Tuesday, October 28, 2014

Sainte Mere Eglise on our way out of Bayeux

Since Sainte Mere-Eglise was not on our tour yesterday, we decided to go there this morning as we leave Bayeux. It was a beautiful day and we found our way right to the main square.

"The town's main claim to fame is that it played a significant part in the World War II Normandy landings because this village stood right in the middle of route N13, which the Germans would have most likely used on any significant counterattack on the troops landing on Utah and Omaha Beaches. In the early morning of 6 June 1944 mixed units of the U.S. 82nd Airborne and U.S. 101st Airborne Divisions occupied the town in Operation Boston, giving it the claim to be one of the first towns liberated in the invasion".
The Museum right next to the square







The Glider
with crew


The Paratroopers
Last message from Ike before takeoff next to the C-47 that tows the gliders

Ladies in support of the war effort

The Church of Sainte-Mere-Eglise 
"A well-known incident involved paratrooper John Steele of the 505th PIR, whose parachute caught on the spire of the town church, and could only observe the fighting going on below. He hung there limply for two hours, pretending to be dead, before the Germans took him prisoner. Steele later escaped from the Germans and rejoined his division when US troops of the 3rd Battalion, 505 Parachute Infantry Regiment attacked the village, capturing thirty Germans and killing another eleven. The incident was portrayed in the movie The Longest Day by actor Red Buttons.
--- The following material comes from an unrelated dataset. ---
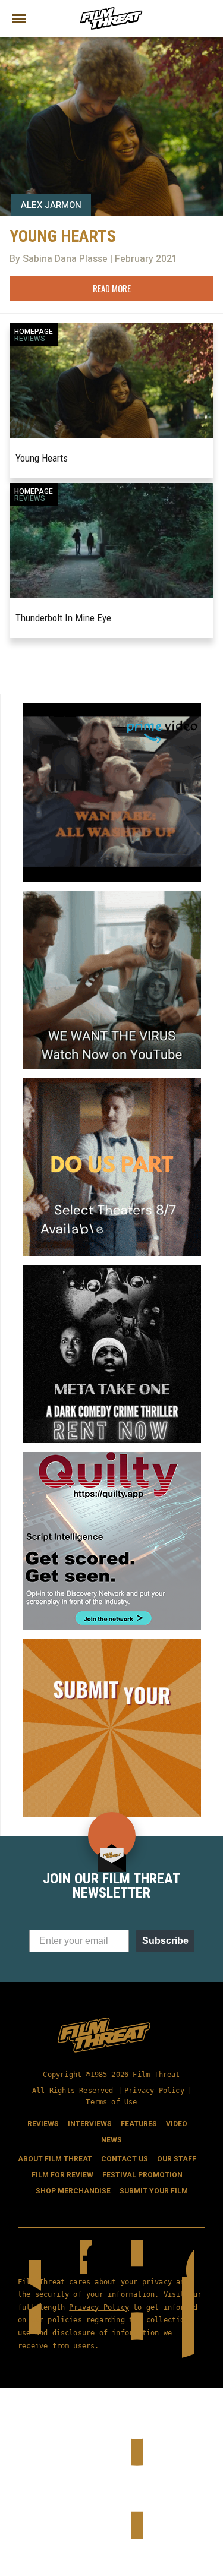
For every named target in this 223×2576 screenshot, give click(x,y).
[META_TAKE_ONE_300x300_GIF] (112, 1269)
Today, these events are commemorated by the Airborne Forces Museum in Place du 6 June in the centre of Ste-Mère-Église and in the village church where a parachute with an effigy of Private Steele in his Airborne uniform hangs from the steeple. Bullet holes are still visible in the church's stone walls. Inside, there are stained glass windows, with one depicting the Virgin Mary with paratroopers falling in the foreground".
Efffigy of Pvt Steele in uniform hanging from the church spire by his parachute
The nave of the church
Private Steele

"Though injured, Private Steele survived his ordeal. He continued to visit the town throughout his life and was an honorary citizen of Ste. Mère Église. The tavern, Auberge John Steele adjacent to the square, maintains his memory through photos, letters and articles hung on its walls. Steele died of throat cancer on May 16, 1969 in Fayetteville, NC just three weeks short of the 25th anniversary of the D-Day invasion".

After our tour around Sainte-Mere-Eglise, we headed out to our next accommodation at a resort near Rouen in the village of Connelles.

After checking in and getting settled we went into St. Pierre, another small village nearby for dinner.  The menu was not much to my liking as the picture portrays (that's my there is nothing on this menu I want to eat look); however, the restaurant was very cute and French farm house.